Abstract :
Pengolahan limbah biji salak menjadi bubuk biji salak dapat
meningkatkan diversifikasi penggunaan, memperpanjang umur simpan, dan meningkatkan nilai ekonomisnya. Biji salak memiliki kadar air 56,54%,kadar abu 1,85%, kadar protein 4,52%, kadar lemak 0,53%, dan kadar karbohidrat 36,56%. Bubuk biji salak dapat menggantikan kopi tetapi
memiliki kelebihan yaitu tidak memiliki kafein yang dapat menyebabkan penyakit darah tinggi, maag, dan jantung. Bubuk biji salak memiliki aroma, warna, dan rasa yang khas seperti kopi pada umumnya. Pengolahan bubuk biji salak dilakukan dengan cara penyangraian dengan suhu ±150°C dan
dilakukan dengan berbagai waktu penyangraian. Tujuan dari penelitian ini untuk mengetahui pengaruh waktu penyangraian biji salak pondoh terhadap sifat fisikokimia dan organoleptik serta mengetahui perlakuan yang terbaik.

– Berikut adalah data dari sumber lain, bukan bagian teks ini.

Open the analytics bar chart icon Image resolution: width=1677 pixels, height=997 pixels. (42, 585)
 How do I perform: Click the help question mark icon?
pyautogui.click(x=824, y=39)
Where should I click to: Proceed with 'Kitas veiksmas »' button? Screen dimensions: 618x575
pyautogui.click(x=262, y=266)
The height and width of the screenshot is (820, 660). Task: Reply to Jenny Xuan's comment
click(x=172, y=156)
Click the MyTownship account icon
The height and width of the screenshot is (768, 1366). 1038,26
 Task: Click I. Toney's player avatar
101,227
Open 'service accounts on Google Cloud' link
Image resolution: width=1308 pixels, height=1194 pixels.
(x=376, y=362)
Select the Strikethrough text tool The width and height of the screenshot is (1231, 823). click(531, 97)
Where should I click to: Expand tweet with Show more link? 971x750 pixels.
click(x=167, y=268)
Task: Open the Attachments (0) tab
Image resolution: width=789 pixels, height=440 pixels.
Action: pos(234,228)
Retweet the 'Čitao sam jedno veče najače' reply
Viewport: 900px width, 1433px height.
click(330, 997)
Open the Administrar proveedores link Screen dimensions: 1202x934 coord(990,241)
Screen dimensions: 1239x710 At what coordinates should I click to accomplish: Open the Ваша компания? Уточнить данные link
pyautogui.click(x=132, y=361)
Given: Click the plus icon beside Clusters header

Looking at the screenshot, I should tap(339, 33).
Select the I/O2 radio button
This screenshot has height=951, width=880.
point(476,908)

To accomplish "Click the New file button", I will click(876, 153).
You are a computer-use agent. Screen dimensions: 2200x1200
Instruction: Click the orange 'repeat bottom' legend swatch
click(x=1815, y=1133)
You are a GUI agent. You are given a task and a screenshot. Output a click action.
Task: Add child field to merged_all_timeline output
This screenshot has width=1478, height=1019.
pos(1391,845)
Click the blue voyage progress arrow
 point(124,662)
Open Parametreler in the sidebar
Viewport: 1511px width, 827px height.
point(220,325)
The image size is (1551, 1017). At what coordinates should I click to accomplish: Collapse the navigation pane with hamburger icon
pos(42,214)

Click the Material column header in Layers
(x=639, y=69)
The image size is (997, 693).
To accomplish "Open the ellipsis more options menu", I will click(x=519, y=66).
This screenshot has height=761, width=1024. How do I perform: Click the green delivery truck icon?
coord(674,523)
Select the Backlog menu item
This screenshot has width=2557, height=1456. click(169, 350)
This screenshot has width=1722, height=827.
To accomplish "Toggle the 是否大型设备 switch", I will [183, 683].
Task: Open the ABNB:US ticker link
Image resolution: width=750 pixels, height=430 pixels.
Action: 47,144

Perlakuan waktu penyangraian memberikan pengaruh yang nyata (α=5%) terhadap karakteristik fisikokimia (kadar air, kelarutan dan warna) dan pengujian organoleptik (warna, rasa dan aroma). Waktu penyangraian bubuk biji salak yang terbaik adalah dengan waktu 60 menit, yang memiliki
kadar air 2,70%; kelarutan 22,54%; lightness
34,30; redness 0,21; blueness 0,58; chroma 0,61; hue 70,74; serta organoleptik kesukaan warna, rasa dan aroma dengan nilai 5,11; 4,74 dan 5,33, dari skor nilai 1 sampai dengan 7. Hasil uji proksimat diperoleh kadar air 2,70%; kadar abu 1,63%; kadar protein 3,86%; kadar lemak 0,20% dan kadar karbohidrat 91,61%.